**Your goal**
Repeat each record word for word.

**Records for this exercise**
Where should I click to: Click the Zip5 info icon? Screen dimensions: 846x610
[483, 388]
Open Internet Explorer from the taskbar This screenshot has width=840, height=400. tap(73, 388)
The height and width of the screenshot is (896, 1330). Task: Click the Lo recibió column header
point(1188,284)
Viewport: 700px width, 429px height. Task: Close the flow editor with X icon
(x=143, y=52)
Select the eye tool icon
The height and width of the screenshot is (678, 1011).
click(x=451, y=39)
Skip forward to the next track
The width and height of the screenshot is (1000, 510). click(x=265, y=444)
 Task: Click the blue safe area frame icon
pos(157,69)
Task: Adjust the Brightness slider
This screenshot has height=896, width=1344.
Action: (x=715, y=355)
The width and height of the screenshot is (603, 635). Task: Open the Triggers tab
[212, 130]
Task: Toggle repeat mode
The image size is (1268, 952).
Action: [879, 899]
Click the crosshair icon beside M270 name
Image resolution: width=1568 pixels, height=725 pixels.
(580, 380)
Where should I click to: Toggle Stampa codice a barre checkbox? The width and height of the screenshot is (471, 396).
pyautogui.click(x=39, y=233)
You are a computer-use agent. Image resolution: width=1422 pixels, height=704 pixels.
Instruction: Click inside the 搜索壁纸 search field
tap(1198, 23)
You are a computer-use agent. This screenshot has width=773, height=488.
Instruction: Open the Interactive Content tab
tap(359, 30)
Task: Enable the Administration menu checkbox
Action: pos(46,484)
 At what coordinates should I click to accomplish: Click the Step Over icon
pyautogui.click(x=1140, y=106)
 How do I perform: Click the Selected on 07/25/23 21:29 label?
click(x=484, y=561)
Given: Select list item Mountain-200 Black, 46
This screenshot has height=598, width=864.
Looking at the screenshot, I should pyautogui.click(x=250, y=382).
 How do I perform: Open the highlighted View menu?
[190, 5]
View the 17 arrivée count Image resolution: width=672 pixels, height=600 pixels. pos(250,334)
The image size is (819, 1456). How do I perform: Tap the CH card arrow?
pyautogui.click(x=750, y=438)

**Solution to the exercise**
Where should I click to: Click the Zip5 info icon? Screen dimensions: 846x610
[483, 388]
Open Internet Explorer from the taskbar This screenshot has width=840, height=400. tap(73, 388)
The height and width of the screenshot is (896, 1330). Task: Click the Lo recibió column header
point(1188,284)
Viewport: 700px width, 429px height. Task: Close the flow editor with X icon
(x=143, y=52)
Select the eye tool icon
The height and width of the screenshot is (678, 1011).
click(x=451, y=39)
Skip forward to the next track
The width and height of the screenshot is (1000, 510). click(x=265, y=444)
 Task: Click the blue safe area frame icon
pos(157,69)
Task: Adjust the Brightness slider
This screenshot has height=896, width=1344.
Action: (x=715, y=355)
The width and height of the screenshot is (603, 635). Task: Open the Triggers tab
[212, 130]
Task: Toggle repeat mode
The image size is (1268, 952).
Action: [879, 899]
Click the crosshair icon beside M270 name
Image resolution: width=1568 pixels, height=725 pixels.
(580, 380)
Where should I click to: Toggle Stampa codice a barre checkbox? The width and height of the screenshot is (471, 396).
pyautogui.click(x=39, y=233)
You are a computer-use agent. Image resolution: width=1422 pixels, height=704 pixels.
Instruction: Click inside the 搜索壁纸 search field
tap(1198, 23)
You are a computer-use agent. This screenshot has width=773, height=488.
Instruction: Open the Interactive Content tab
tap(359, 30)
Task: Enable the Administration menu checkbox
Action: pos(46,484)
 At what coordinates should I click to accomplish: Click the Step Over icon
pyautogui.click(x=1140, y=106)
 How do I perform: Click the Selected on 07/25/23 21:29 label?
click(x=484, y=561)
Given: Select list item Mountain-200 Black, 46
This screenshot has height=598, width=864.
Looking at the screenshot, I should pyautogui.click(x=250, y=382).
 How do I perform: Open the highlighted View menu?
[190, 5]
View the 17 arrivée count Image resolution: width=672 pixels, height=600 pixels. pos(250,334)
The image size is (819, 1456). How do I perform: Tap the CH card arrow?
pyautogui.click(x=750, y=438)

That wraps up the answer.